Exercise: Within the listing below, the lines to output run from the one containing "Task: Click the MoreCommerce logo" through the one containing "Given: Click the Samphan ChamChuy name"; copy them exactly and nothing else.
====== Material for the task
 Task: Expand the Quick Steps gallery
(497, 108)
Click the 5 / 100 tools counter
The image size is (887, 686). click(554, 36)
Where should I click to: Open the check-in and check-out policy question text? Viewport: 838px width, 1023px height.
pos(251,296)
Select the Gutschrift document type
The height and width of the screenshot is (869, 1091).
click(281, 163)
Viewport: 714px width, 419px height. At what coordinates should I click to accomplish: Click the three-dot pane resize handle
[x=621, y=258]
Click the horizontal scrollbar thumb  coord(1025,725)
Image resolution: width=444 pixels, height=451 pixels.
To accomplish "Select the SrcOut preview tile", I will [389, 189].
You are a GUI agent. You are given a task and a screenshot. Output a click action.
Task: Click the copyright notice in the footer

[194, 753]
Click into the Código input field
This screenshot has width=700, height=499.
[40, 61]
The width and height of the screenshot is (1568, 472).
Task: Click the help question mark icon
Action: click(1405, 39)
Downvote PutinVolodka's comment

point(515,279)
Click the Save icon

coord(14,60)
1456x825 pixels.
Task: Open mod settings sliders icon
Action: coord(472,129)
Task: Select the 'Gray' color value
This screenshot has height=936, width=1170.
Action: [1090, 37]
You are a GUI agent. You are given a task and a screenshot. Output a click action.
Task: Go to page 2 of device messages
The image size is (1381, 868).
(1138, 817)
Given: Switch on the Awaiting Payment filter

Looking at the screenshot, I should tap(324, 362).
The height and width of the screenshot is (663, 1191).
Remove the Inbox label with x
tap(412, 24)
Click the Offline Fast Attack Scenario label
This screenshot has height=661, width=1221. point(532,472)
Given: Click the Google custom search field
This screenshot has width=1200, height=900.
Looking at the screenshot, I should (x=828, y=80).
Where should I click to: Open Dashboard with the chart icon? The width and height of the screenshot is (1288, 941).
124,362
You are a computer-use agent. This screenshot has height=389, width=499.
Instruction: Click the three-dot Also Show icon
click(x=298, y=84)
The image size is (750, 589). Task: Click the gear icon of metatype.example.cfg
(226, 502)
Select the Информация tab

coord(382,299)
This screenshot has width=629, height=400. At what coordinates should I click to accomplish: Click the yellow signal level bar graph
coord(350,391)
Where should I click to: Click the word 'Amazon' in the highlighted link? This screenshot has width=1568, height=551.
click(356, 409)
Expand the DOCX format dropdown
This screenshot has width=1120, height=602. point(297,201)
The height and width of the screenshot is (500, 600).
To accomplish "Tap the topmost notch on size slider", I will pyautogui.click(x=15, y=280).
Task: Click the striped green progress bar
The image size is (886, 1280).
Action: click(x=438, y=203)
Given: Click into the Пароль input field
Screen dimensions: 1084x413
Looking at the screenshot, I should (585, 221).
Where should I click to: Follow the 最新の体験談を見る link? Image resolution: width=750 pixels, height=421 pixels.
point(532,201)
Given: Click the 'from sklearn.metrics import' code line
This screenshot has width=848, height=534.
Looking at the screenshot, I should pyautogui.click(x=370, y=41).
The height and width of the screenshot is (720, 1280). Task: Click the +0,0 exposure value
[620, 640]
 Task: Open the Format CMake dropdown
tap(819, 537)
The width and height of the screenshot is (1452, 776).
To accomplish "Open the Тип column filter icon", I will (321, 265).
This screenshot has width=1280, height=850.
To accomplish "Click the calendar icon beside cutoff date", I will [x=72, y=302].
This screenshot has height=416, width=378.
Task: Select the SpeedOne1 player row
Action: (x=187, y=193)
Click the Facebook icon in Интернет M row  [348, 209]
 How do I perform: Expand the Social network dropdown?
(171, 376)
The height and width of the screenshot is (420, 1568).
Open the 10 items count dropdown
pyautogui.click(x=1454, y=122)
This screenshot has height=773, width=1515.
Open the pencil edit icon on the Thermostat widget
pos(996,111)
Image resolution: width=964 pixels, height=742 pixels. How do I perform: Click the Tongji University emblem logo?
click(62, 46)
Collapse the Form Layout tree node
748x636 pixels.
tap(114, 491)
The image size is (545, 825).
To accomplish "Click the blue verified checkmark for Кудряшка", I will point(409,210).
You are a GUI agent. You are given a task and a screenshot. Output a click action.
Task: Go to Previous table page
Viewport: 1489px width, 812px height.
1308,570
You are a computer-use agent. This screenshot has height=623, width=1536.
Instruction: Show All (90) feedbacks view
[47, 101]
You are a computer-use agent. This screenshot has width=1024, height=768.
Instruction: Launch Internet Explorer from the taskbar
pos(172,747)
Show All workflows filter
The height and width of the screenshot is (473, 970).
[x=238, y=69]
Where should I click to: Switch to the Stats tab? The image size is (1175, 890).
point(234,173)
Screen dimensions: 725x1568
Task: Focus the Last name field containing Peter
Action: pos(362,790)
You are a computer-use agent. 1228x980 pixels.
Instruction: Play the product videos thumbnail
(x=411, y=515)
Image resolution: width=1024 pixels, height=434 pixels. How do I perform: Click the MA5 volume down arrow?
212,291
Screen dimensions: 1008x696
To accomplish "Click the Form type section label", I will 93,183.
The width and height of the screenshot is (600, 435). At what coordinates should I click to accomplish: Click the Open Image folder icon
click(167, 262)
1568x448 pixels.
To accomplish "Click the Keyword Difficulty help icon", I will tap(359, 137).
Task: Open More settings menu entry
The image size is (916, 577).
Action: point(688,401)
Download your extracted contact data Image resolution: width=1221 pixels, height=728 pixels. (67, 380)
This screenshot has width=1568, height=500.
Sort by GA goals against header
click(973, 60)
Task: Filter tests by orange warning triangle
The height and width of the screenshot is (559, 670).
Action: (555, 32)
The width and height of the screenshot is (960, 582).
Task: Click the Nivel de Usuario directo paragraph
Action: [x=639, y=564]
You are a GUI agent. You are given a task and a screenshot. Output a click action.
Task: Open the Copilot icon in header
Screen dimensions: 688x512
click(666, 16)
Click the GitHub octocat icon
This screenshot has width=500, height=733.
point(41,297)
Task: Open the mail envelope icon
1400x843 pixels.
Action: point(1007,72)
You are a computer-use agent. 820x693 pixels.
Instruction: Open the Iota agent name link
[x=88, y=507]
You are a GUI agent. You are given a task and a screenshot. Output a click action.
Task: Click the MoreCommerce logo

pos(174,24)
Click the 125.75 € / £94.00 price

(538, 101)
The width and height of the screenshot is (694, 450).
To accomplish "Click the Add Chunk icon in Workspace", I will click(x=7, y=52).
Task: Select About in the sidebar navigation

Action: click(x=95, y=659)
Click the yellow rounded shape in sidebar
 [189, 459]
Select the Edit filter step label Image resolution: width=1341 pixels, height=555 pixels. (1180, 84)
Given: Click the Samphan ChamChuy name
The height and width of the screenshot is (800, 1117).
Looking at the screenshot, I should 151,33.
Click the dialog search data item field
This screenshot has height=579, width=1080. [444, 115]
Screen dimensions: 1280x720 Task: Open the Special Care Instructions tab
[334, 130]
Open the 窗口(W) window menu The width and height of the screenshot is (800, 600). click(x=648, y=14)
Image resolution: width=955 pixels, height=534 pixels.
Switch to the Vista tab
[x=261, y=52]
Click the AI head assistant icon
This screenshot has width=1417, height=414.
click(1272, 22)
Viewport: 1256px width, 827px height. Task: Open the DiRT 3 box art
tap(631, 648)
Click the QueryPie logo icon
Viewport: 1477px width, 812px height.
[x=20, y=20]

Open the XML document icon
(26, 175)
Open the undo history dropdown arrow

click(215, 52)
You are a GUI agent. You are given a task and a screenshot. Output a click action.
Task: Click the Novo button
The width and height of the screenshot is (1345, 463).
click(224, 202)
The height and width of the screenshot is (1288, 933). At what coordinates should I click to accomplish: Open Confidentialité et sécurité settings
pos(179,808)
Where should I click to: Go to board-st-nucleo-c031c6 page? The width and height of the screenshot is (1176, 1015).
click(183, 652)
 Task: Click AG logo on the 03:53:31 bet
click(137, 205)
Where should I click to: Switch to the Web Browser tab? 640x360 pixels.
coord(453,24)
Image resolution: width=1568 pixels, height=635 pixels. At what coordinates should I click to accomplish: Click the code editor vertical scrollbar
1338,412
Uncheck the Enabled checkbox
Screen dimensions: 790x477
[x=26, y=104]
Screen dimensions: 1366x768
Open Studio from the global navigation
============
Your response:
Task: Click the MoreCommerce logo

pos(174,24)
Click the 125.75 € / £94.00 price

(538, 101)
The width and height of the screenshot is (694, 450).
To accomplish "Click the Add Chunk icon in Workspace", I will click(x=7, y=52).
Task: Select About in the sidebar navigation

Action: click(x=95, y=659)
Click the yellow rounded shape in sidebar
 [189, 459]
Select the Edit filter step label Image resolution: width=1341 pixels, height=555 pixels. (1180, 84)
Given: Click the Samphan ChamChuy name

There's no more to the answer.